▸ **Travail écrit**:
1. Résumez l'extrait en deux phrases.
2. Citez mot pour mot tout le passage de l'extrait qui va de « La querelle est » jusqu'à « de la fin de la guerre d'Algérie. ».

▸ **Extrait**:

↓

Une douleur. C'est une douleur sourde et tenace qui a défilé, hier, dans les rues de Valence (Drôme). Un millier de Pieds-Noirs de la Drôme, mais aussi des Bouches-du-Rhone, du Vaucluse ou de Languedoc-Roussillon manifestaient leur colère, leur amertume et leur chagrin alors que le maire PS, Alain Maurice (1) s'apprête à baptiser un espace de sa ville "Square du 19 Mars".
"C'est la date anniversaire des
   
 

Accords d'Évian, en 1962, mais ce n'est pas la fin de la guerre d'Algérie. Après cette date, entre 80 000 et 120 000 harkis et Pieds-Noirs ont trouvé la mort. Ce n'est pas "une victoire", explique Maurice, Pied-Noir marseillais. Devant le célèbre kiosque des Amoureux de Peynet, qui ouvre à Valence la perspective sur les Monts d'Ardèche, des hommes et des femmes sont venus tenter d'expliquer. " Nous parlons sans hargne, sans esprit de revanche, poursuit Maurice, sinon nous ne serons pas entendu. Or nous voulons convaincre." Certains portent les photos, en noir et blanc, de Pieds-Noirs disparus, ou assassinés après les accords d'Évian, avec la date à laquelle leurs proches les ont vus pour la dernière fois. D'autres ont des photos de Harkis mutilés. Boualem Ali, président des Harkis du Pays d'Arles affirme : " Henri Guaino (conseiller de Nicolas Sarkozy pour les affaires méditerranéennes) m'a téléphoné pour me demander de ne pas faire de vagues. Mais ce n'est pas possible. Il ne peut pas y avoir un développement euroméditerra-néen sur cette base là. "
La querelle est ancienne. En fait, depuis 47 ans, les anciens combattants de la Fnaca, proche du Parti communiste, tiennent à célébrer cette date, alors que les Pieds-Noirs y voient, chaque année, une nouvelle humiliation. On croyait le débat tranché, il y a 6 ans, lorsque fut instauré le 5 Décembre comme date officielle de la fin de la guerre d'Algérie.

↑

▸ **Données fournies**:
↓

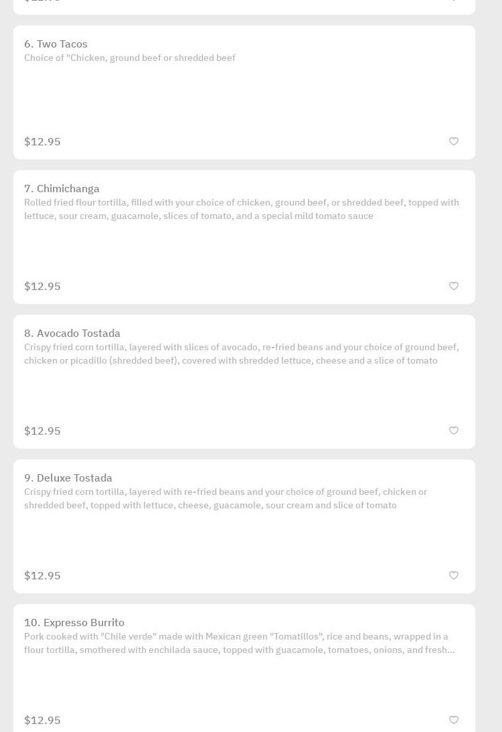Favorite the Expresso Burrito

coord(454,720)
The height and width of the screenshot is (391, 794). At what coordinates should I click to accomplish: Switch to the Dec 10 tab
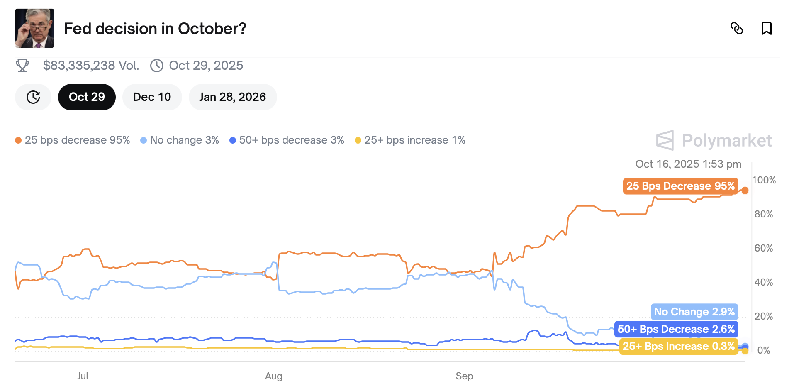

↑

▸ **Corrigé de l'exercice**:
1. Un millier de Pieds-Noirs venus de la Drôme et d'autres départements ont manifesté hier à Valence contre le projet du maire PS, Alain Maurice, de baptiser un espace de sa ville « Square du 19 Mars ». Pour eux, cette date anniversaire des accords d'Évian de 1962 ne marque pas la fin de la guerre d'Algérie, puisqu'entre 80 000 et 120 000 harkis et Pieds-Noirs ont trouvé la mort après elle, et la querelle avec les anciens combattants de la Fnaca, qui tiennent à la célébrer, dure depuis 47 ans.

2.
La querelle est ancienne. En fait, depuis 47 ans, les anciens combattants de la Fnaca, proche du Parti communiste, tiennent à célébrer cette date, alors que les Pieds-Noirs y voient, chaque année, une nouvelle humiliation. On croyait le débat tranché, il y a 6 ans, lorsque fut instauré le 5 Décembre comme date officielle de la fin de la guerre d'Algérie.